How Does B2B Payment Processing Work?
In case you missed our article on How Payment Processing Works, we suggest heading back to that article first, because B2B (business to business) payments are not too dissimilar from B2C (business to consumer) payments! Whether it’s cash, credit cards, or electronic funds transfers, the main differences lay in who is paying who, and how.
B2B Payments vs. Consumer Payments
The main difference between B2B and B2C payments is who is paying who. In both cases, businesses are getting paid, but if the customer is another business, then it is known as a B2B relationship.

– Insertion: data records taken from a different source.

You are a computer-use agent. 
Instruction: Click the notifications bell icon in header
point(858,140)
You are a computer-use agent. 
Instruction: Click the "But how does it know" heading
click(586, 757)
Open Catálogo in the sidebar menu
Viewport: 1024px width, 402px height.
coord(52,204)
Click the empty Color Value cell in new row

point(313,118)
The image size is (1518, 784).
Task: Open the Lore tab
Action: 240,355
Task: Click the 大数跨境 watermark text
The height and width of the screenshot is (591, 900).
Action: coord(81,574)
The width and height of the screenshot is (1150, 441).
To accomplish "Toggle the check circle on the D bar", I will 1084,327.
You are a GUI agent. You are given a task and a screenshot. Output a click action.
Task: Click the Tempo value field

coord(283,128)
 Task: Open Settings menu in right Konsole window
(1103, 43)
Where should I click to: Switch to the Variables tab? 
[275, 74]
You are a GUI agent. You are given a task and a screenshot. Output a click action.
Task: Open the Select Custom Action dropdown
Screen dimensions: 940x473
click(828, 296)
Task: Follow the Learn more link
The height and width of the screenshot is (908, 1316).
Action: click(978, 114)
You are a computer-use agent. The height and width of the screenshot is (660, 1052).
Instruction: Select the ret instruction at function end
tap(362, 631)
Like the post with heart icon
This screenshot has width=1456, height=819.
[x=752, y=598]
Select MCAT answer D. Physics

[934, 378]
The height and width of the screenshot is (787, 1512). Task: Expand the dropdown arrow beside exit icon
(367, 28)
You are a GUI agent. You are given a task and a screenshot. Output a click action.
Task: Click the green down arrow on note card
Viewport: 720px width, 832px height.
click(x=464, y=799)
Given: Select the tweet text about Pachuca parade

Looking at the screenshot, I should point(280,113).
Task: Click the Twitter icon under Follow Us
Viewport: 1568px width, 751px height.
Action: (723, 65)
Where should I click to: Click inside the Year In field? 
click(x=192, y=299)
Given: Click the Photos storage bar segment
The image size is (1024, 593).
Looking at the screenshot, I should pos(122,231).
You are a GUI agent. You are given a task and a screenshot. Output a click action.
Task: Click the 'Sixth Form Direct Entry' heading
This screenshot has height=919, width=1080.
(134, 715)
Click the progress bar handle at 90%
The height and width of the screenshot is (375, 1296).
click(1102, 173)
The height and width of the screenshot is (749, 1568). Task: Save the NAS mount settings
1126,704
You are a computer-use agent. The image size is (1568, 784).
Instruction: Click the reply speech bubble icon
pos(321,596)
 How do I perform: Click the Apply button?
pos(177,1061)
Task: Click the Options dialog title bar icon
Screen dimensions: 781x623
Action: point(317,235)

When businesses go about paying one another, it is usually different from the traditional “check-out” experience consumers are used to. Businesses are often dealing with large orders for example, and don’t typically visit the physical location or store front (if there is one) of the business they are dealing with to make a payment.
Top 3 Ways For Businesses to Pay Each Other
- A form of electronic funds transfer, ACH (or PAD in Canada) is a bank to bank payment which uses a business’s or customer’s financial institution information to make a direct payment to a business for a product or service. The fees are lower than credit card processing fees, but ACH payments take longer to process; usually between 1-3 days.
- Credit Cards
- Credit cards are not just for individuals, but are an incredibly useful tool for businesses. Making big purchases is easy with credit cards, as you don’t need to deal with a large amount of cash or wait for a cheque or ACH payment to clear. Credit card payments are instantaneous, and can be done online through a payment gateway, or processed over the phone.
- The good old-fashioned cheque is a tried and true payment method for businesses, and though the word on the street is that cheques are going the way of the Dodo; many businesses still insist on using them, and they don’t appear to be going away just yet. The downsides with cheques are rather obvious; they take a while to send and process and you need to hope that when you give another business a cheque that they deposit it in a timely fashion—otherwise, you could end up with cash flow issues.
Recurring Billing For B2B Payments
Recurring billing is very popular among business owners transacting with other businesses. An example of businesses needing recurring payments would be when wholesalers or contractors order supplies on a regular basis. Recurring billing can be done in different ways, and in the past, it was not automated.
Today however, recurring billing can be done electronically and via EFT (ACH/PAD) or credit card. All your business needs to set up a recurring billing cycle with another business is the purchasing business’s credit card or banking information. Using a payment processing software, once a billing date is agreed upon, you can simply set it and forget it.